Each of these folders contain subfolders starting with the letters ‘cb’. These are the identifier of a newspaper collection such as « Le Petit Semeur ». An XML describing the collection is contained in each of these folder, but is not linked to the logical-layout analysis purpose. They also contain subfolders starting with the letters ‘bpt’, which contain the following files:
XXX.xml : the original XML film as gathered from Gallica.
truelabels_block: A CSV file where the True labels for each TextBlock tag is given. Each line contains the page, the block_id, the first and last line of text of the block and its label
truelabels_line: A CSV file where the True labels for each TextLine tag is given. Each line contains the page, the line_id, the text of the line and its label
XXX_docbook.xml: the document after having been processed by a Logical Layout recognition system.

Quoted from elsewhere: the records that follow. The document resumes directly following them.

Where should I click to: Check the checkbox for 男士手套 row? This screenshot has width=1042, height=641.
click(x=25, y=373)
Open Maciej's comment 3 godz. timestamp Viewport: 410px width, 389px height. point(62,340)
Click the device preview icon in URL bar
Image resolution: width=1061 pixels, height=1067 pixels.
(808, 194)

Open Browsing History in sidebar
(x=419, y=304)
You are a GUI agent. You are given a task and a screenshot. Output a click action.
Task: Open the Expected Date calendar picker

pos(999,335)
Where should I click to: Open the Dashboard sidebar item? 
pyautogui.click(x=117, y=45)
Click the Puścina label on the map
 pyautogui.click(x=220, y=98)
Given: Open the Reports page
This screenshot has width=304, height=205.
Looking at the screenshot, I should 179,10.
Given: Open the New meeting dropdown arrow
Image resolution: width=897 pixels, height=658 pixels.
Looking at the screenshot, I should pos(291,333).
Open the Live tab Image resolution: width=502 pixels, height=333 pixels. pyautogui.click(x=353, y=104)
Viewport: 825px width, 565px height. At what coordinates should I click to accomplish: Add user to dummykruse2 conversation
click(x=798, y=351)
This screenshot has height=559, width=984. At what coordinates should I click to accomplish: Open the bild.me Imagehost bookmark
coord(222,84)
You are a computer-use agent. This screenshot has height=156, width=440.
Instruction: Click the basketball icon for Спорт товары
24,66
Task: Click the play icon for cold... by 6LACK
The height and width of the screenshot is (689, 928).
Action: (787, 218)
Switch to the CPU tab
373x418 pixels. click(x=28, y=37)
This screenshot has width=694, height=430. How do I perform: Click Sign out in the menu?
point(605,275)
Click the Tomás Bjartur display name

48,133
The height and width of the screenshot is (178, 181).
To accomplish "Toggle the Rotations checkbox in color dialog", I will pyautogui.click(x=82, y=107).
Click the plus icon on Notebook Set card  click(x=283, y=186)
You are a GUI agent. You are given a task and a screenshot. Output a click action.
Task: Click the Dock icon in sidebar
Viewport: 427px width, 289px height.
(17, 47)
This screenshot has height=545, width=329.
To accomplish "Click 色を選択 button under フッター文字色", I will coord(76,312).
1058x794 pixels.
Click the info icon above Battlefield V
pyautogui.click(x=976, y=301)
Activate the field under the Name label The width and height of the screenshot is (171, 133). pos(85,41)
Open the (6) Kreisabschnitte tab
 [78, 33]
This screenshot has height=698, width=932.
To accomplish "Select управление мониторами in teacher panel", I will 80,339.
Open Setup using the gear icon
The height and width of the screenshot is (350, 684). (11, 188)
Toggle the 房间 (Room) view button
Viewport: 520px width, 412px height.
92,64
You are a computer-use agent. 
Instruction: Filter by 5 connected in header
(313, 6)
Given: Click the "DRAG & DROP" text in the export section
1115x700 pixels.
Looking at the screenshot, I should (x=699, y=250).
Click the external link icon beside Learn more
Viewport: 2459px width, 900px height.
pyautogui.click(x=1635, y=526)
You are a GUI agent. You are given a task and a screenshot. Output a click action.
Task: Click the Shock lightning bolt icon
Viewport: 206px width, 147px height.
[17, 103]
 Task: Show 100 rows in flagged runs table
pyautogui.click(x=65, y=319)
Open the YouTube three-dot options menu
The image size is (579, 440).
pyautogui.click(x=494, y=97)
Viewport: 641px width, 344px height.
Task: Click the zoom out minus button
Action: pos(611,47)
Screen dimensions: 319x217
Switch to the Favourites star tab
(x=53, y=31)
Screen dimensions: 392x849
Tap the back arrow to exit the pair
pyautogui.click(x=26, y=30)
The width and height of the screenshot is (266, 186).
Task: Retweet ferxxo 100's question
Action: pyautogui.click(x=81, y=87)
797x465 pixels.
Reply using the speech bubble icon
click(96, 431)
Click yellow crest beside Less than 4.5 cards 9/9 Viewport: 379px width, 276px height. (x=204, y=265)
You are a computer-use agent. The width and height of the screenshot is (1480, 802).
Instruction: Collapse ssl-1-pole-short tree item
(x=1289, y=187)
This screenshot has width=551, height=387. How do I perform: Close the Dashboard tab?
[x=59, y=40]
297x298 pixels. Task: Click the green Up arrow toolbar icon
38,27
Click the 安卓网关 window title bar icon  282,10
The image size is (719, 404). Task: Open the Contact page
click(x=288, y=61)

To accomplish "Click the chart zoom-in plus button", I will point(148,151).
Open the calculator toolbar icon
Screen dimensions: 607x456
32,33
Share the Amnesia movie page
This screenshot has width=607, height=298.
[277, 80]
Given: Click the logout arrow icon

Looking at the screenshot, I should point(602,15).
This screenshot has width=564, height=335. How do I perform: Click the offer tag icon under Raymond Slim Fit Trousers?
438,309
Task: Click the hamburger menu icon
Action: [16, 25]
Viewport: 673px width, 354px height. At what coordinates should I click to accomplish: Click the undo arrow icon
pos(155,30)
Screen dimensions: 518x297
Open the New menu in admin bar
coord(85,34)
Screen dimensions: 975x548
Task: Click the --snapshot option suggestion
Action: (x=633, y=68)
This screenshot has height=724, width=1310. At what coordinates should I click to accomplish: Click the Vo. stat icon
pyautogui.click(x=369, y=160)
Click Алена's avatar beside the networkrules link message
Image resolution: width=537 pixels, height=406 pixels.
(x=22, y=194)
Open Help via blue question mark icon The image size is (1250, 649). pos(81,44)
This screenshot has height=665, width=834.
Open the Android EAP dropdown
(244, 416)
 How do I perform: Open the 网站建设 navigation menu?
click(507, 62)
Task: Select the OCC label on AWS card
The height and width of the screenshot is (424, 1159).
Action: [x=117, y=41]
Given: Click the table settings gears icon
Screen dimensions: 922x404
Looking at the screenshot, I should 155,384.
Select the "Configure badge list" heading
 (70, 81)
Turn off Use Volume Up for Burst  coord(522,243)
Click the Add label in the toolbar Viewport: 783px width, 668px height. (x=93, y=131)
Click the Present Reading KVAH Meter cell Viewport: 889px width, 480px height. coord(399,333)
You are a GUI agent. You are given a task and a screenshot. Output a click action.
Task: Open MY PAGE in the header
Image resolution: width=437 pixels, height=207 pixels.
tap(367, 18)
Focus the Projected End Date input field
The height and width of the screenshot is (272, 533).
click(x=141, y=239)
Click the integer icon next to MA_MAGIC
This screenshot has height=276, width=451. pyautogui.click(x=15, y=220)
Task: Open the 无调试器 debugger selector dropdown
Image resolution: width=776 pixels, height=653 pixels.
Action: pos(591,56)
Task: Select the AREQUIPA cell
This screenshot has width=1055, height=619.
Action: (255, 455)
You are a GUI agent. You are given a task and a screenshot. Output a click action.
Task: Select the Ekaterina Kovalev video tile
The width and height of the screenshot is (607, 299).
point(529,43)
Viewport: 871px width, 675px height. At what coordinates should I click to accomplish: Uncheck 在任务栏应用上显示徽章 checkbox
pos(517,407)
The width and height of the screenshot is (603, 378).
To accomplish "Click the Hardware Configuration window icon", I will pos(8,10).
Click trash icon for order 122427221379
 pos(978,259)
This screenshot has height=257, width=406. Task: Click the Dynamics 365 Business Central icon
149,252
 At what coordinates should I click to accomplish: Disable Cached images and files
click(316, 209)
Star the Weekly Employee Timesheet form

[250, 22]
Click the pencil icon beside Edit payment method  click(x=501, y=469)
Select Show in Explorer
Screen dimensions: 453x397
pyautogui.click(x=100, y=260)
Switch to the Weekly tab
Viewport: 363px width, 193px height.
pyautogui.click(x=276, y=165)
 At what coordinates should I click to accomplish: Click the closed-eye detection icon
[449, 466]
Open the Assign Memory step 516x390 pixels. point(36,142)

The original XML gathers multiple information about the document, especially metadata (described using the DublinCore schema), the page numbering and the OCR which is described with the XML ALTO format. As such, the files already provide the physical layout analysis and the reading order of the documents.
The XML ALTO format provides the text content and physical layout of documents in the following manner. The OCR output for the whole document is available in a PrintSpace tag. Lines of text are contained in TextLine tags, which in their turn contain String tags for words and SP tags for spaces. TextLine tags are grouped into blocks in TextBlock tags. Sometimes, TextBlock tags are also grouped into ComposedBlock tags. TextBlock and TextLine tags have the following attributes:
Id: the tag's identifier
Height, Width: the text height and width
Vpos: the vertical position of the text on the page. The higher the value, the lower the word is on the page
Hpos: the horizontal position of the text on the page. The higher the value, the further on the right the text is on the page
Language: the language of the text (only for TextBlock tags).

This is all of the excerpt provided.